A block of data:

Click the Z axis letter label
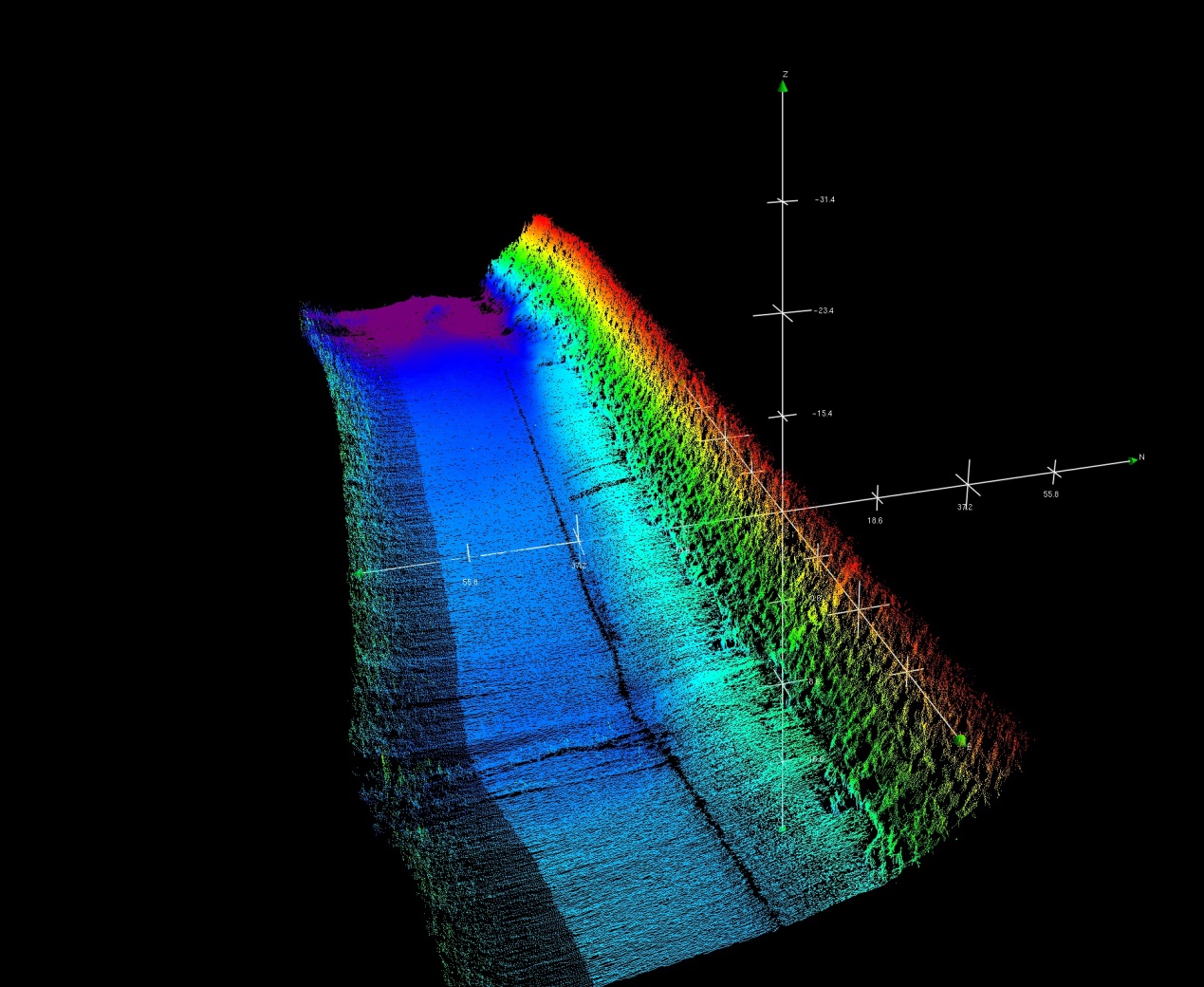[x=785, y=74]
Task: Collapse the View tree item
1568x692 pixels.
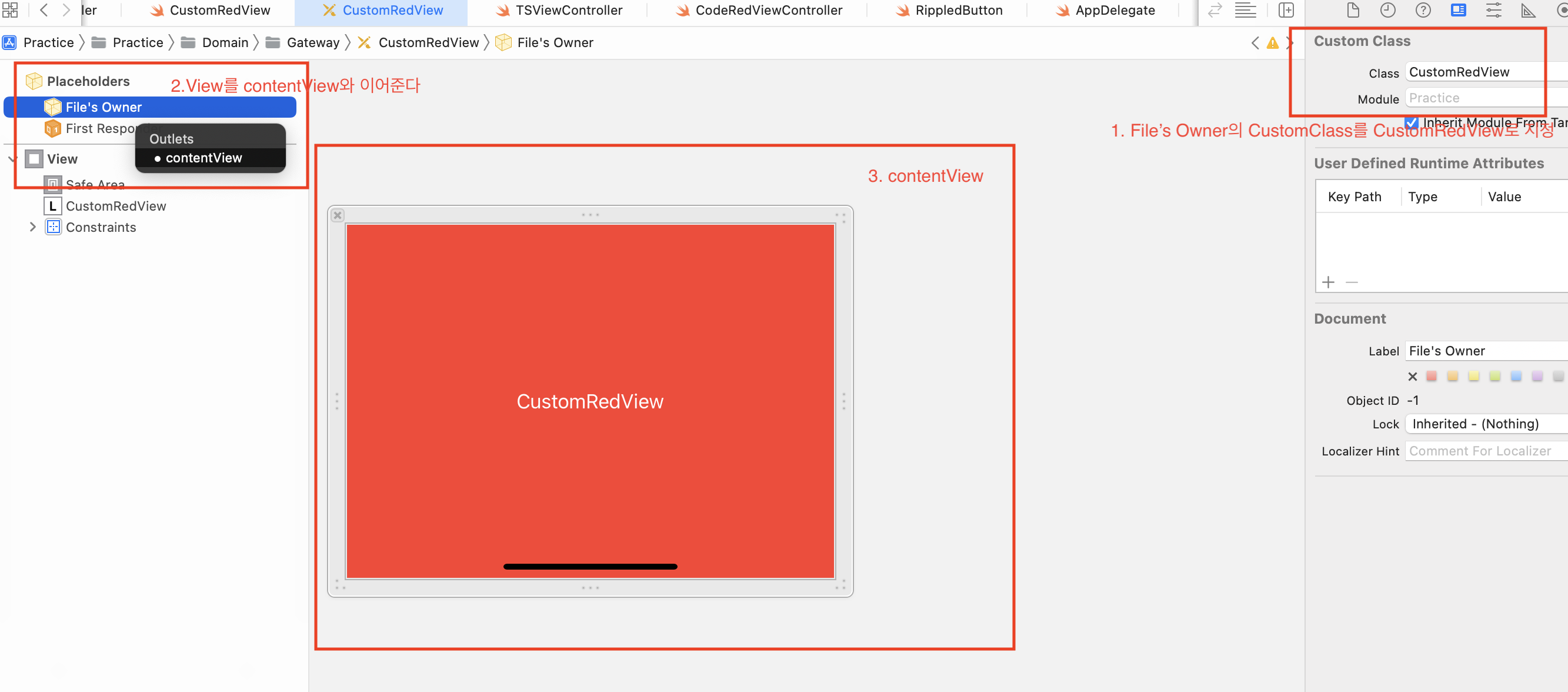Action: point(13,159)
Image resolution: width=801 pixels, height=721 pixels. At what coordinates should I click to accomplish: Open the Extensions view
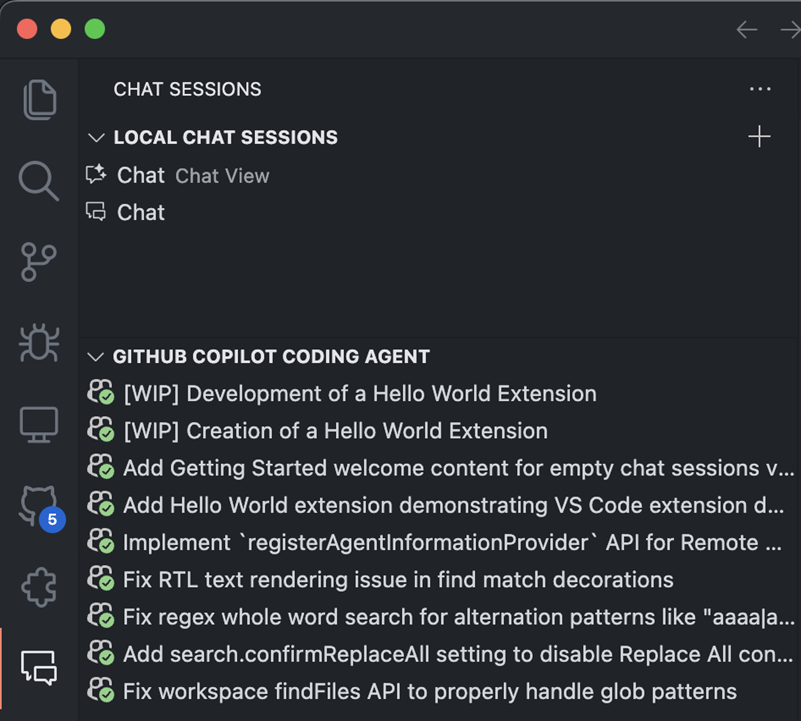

**Problem:**
Can you copy the items above word for word, leaving out the pictures?

**Task output:**
Click the Z axis letter label
[x=785, y=74]
Task: Collapse the View tree item
1568x692 pixels.
Action: point(13,159)
Image resolution: width=801 pixels, height=721 pixels. At what coordinates should I click to accomplish: Open the Extensions view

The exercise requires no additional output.